* _Extracted records_
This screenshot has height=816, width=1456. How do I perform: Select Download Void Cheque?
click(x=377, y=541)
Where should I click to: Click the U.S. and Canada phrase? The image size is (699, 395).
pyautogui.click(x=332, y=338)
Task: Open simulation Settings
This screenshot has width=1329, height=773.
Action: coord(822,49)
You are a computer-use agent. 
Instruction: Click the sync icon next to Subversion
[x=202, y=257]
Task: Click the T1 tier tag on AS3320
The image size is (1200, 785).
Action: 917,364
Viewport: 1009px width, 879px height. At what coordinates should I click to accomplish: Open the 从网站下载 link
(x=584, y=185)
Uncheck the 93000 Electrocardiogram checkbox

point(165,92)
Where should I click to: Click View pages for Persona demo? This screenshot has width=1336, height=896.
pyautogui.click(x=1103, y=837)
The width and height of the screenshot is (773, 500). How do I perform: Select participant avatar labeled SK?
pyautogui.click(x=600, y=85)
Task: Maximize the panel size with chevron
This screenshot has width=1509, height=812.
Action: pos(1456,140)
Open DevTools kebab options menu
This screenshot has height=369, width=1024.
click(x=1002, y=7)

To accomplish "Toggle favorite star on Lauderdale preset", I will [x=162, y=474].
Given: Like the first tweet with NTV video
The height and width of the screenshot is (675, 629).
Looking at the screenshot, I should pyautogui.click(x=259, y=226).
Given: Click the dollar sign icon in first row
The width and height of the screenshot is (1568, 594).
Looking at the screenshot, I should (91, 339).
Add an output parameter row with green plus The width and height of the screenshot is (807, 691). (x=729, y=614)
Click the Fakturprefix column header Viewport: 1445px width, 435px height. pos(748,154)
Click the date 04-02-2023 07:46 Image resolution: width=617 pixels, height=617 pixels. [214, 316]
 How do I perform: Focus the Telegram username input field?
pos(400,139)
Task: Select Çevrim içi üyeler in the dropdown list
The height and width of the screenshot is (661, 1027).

* _Activity_
Every entry shown above is to be written out exactly.

* _Answer for the task_
This screenshot has height=816, width=1456. How do I perform: Select Download Void Cheque?
click(x=377, y=541)
Where should I click to: Click the U.S. and Canada phrase? The image size is (699, 395).
pyautogui.click(x=332, y=338)
Task: Open simulation Settings
This screenshot has width=1329, height=773.
Action: coord(822,49)
You are a computer-use agent. 
Instruction: Click the sync icon next to Subversion
[x=202, y=257]
Task: Click the T1 tier tag on AS3320
The image size is (1200, 785).
Action: 917,364
Viewport: 1009px width, 879px height. At what coordinates should I click to accomplish: Open the 从网站下载 link
(x=584, y=185)
Uncheck the 93000 Electrocardiogram checkbox

point(165,92)
Where should I click to: Click View pages for Persona demo? This screenshot has width=1336, height=896.
pyautogui.click(x=1103, y=837)
The width and height of the screenshot is (773, 500). How do I perform: Select participant avatar labeled SK?
pyautogui.click(x=600, y=85)
Task: Maximize the panel size with chevron
This screenshot has width=1509, height=812.
Action: pos(1456,140)
Open DevTools kebab options menu
This screenshot has height=369, width=1024.
click(x=1002, y=7)

To accomplish "Toggle favorite star on Lauderdale preset", I will [x=162, y=474].
Given: Like the first tweet with NTV video
The height and width of the screenshot is (675, 629).
Looking at the screenshot, I should pyautogui.click(x=259, y=226).
Given: Click the dollar sign icon in first row
The width and height of the screenshot is (1568, 594).
Looking at the screenshot, I should (91, 339).
Add an output parameter row with green plus The width and height of the screenshot is (807, 691). (x=729, y=614)
Click the Fakturprefix column header Viewport: 1445px width, 435px height. pos(748,154)
Click the date 04-02-2023 07:46 Image resolution: width=617 pixels, height=617 pixels. [214, 316]
 How do I perform: Focus the Telegram username input field?
pos(400,139)
Task: Select Çevrim içi üyeler in the dropdown list
The height and width of the screenshot is (661, 1027).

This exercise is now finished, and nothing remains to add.